→ SOURCE DOCUMENT
I bought my first Prince album when I was in high school.  I drove an old Isuzu pickup truck that was affectionally known as the “Red Rocket” among my friends, due to its abject failure to go any speed over 50 miles per hour.  It didn’t have a built-in cassette deck, but I went to great lengths to install one so that I could continue to study great musicians during my 35 minute commute to high school.  One of the first cassettes I bought for it was the “Purple Rain” soundtrack.  Initially, I thought it was a little too ’80s-sounding for my tastes, but it grew on me very quickly.  I remember getting yelled at for leaving it in my mom’s car once; she apparently drove my little sister to piano lessons to the soundtrack of “Darling Nikki” one day.  Whoops.


(not the actual cassette I owned – I stole this pic from someone’s Etsy store. But my cassette looked identical.)

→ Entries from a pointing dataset
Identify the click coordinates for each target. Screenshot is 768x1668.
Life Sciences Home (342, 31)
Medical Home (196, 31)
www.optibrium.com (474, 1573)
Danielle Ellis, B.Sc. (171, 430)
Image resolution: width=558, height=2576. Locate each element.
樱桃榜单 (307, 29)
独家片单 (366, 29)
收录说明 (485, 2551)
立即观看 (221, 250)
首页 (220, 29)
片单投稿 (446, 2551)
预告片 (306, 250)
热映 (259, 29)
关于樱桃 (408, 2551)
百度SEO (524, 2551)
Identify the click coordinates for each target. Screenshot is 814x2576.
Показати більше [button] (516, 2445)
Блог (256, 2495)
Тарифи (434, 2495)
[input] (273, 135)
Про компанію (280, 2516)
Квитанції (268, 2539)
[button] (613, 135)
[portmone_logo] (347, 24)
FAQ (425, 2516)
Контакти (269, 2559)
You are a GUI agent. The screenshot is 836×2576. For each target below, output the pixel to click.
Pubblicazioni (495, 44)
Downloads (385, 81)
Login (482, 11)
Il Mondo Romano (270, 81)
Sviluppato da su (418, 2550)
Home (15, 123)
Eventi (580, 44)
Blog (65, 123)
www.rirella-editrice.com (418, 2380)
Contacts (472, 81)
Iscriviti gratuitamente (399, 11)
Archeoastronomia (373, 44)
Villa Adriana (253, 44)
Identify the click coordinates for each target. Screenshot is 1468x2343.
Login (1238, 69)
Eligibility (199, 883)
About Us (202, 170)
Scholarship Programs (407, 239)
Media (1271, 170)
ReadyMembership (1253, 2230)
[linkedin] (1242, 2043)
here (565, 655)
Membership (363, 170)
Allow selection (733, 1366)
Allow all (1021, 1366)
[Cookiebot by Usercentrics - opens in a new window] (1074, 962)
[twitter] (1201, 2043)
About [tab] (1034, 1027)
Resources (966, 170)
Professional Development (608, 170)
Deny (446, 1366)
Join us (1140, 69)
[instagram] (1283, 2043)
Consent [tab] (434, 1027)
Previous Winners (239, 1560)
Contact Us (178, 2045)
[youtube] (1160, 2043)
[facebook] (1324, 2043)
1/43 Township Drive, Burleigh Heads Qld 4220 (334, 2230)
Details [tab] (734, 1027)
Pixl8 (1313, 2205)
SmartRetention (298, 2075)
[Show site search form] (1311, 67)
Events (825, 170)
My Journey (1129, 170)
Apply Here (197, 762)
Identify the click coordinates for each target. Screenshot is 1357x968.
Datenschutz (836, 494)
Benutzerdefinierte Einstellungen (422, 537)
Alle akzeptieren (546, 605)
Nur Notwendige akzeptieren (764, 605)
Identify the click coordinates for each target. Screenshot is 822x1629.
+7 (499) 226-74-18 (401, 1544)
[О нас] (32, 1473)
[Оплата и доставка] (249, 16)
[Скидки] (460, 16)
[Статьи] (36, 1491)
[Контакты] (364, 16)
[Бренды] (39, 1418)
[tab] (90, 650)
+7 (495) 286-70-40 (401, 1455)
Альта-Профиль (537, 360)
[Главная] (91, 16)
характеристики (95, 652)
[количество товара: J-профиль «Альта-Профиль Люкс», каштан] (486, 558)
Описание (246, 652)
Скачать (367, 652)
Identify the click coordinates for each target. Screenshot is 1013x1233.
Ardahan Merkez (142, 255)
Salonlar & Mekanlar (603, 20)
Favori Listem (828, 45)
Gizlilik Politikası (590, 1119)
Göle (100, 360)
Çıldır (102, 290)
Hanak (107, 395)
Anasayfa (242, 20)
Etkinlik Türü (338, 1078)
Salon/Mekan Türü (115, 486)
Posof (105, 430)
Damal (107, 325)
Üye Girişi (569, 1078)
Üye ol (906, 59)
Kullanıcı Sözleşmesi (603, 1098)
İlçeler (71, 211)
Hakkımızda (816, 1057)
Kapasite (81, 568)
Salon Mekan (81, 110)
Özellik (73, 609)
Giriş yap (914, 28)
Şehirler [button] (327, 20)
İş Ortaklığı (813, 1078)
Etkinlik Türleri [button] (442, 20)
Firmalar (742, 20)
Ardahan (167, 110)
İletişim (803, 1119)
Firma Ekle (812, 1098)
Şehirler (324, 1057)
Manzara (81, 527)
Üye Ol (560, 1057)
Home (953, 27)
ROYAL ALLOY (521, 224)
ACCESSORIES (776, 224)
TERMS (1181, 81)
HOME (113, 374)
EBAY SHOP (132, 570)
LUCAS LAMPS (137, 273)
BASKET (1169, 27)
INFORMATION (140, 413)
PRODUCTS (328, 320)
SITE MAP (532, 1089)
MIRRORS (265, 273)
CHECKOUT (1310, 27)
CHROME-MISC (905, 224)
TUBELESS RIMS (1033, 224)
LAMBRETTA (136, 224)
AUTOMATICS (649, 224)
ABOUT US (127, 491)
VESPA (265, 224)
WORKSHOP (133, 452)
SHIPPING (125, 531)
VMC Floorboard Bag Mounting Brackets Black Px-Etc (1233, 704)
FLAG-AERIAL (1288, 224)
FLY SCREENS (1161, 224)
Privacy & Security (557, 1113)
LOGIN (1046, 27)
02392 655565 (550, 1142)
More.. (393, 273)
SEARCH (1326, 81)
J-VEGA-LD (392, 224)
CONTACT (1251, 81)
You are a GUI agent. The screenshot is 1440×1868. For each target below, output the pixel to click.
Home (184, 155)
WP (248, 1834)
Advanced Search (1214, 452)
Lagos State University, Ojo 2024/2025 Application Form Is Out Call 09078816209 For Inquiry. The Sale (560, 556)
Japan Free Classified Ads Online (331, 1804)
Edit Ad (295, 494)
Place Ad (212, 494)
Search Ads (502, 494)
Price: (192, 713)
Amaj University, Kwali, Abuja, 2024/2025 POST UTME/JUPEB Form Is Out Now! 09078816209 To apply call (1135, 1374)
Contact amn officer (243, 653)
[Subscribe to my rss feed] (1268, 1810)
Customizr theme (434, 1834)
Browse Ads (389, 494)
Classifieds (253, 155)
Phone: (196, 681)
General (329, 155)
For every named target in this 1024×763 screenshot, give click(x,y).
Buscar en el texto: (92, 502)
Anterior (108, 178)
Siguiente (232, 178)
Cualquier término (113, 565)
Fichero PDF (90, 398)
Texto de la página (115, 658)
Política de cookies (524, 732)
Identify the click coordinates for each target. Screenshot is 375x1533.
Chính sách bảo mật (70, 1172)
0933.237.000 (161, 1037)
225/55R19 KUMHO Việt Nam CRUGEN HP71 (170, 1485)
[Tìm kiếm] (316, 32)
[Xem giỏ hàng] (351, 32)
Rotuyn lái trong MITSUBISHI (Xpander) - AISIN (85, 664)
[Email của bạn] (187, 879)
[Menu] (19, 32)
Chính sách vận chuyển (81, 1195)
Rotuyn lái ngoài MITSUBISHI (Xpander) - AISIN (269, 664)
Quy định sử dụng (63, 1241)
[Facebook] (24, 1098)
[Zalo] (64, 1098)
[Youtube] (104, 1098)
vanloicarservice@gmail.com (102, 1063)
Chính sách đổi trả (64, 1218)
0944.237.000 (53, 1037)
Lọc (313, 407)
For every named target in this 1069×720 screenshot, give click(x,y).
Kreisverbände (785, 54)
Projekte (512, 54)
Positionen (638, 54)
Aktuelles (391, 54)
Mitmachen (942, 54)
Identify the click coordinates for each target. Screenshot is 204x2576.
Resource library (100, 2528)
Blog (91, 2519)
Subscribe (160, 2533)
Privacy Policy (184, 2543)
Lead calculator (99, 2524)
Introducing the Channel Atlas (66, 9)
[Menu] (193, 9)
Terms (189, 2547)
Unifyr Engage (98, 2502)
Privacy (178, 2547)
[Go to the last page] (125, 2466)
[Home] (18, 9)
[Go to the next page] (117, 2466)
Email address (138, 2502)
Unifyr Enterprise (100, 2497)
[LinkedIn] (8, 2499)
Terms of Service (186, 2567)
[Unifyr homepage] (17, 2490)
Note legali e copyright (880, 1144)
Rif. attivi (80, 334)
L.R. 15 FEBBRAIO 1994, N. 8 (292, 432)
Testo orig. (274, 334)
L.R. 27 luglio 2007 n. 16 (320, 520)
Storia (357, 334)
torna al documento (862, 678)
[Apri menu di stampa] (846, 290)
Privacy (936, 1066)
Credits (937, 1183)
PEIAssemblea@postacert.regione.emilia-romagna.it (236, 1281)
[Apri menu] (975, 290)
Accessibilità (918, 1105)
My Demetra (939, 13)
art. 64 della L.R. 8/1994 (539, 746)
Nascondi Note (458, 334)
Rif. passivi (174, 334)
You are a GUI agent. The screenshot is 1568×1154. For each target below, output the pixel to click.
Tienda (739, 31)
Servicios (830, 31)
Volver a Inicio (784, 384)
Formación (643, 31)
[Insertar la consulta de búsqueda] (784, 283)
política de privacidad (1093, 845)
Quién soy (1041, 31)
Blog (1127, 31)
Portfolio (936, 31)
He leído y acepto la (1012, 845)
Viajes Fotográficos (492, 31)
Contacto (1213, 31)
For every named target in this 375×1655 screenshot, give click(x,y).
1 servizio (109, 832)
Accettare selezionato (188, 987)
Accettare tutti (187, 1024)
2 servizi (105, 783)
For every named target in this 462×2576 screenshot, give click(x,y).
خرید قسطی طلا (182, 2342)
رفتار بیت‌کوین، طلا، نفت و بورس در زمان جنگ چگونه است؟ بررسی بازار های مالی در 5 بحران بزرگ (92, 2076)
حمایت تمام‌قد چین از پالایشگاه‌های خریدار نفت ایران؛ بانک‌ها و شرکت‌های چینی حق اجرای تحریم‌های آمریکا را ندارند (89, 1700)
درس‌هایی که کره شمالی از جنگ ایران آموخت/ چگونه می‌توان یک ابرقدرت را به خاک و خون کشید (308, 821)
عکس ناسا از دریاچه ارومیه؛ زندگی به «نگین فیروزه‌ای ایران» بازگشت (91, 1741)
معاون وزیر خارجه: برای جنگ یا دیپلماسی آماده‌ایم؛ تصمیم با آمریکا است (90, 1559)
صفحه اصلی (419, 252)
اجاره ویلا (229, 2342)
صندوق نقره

→ INSTRUCTIONS
• A. Find each line of the entries that contains the string "Identify", and copy those lines. Case counts.
• B. Write the next part of the passage about the "Purple Rain" cassette, picking up after its final sentence.

→ EXERCISE ANSWERS
• A.
Identify the click coordinates for each target. Screenshot is 768x1668.
Identify the click coordinates for each target. Screenshot is 814x2576.
Identify the click coordinates for each target. Screenshot is 1468x2343.
Identify the click coordinates for each target. Screenshot is 1357x968.
Identify the click coordinates for each target. Screenshot is 822x1629.
Identify the click coordinates for each target. Screenshot is 1013x1233.
Identify the click coordinates for each target. Screenshot is 375x1533.
Identify the click coordinates for each target. Screenshot is 204x2576.

• B.
It wasn’t till I started digging more into Prince’s life and work that it hit me that this was no typical pop artist.  He played every instrument on his albums! He took on the record labels!  He changed his name to an unpronounceable symbol, just because he could! At the time, having mostly studied jazz and jazz only, I had kind of accepted the idea that great musicians could never achieve popular success.  Prince proved that theory wrong.

He was incredibly popular, selling hundreds of millions of albums worldwide. True, he knew how to capture the public’s imagination and how to give the media something to talk about, but unlike a lot of pop stars, he could also back up his boasts.  His guitar playing often rivaled Jimi Hendrix in its inventiveness, but with more technique and finesse.  He was a master at keyboards, drums, and bass, and created his own signature production style like Stevie Wonder.  Onstage, he brought all the excitement and charisma of James Brown and Little Richard in concerts that would last three hours or more.  As an visionary, he reinvented both dance and rock music and questioned all the rules of the music industry.  And, to top it all off, apparently he was also one hell of a basketball player.

(Prince showing up randomly at a jam session in Hollywood and stunning the audience with a guitar solo.)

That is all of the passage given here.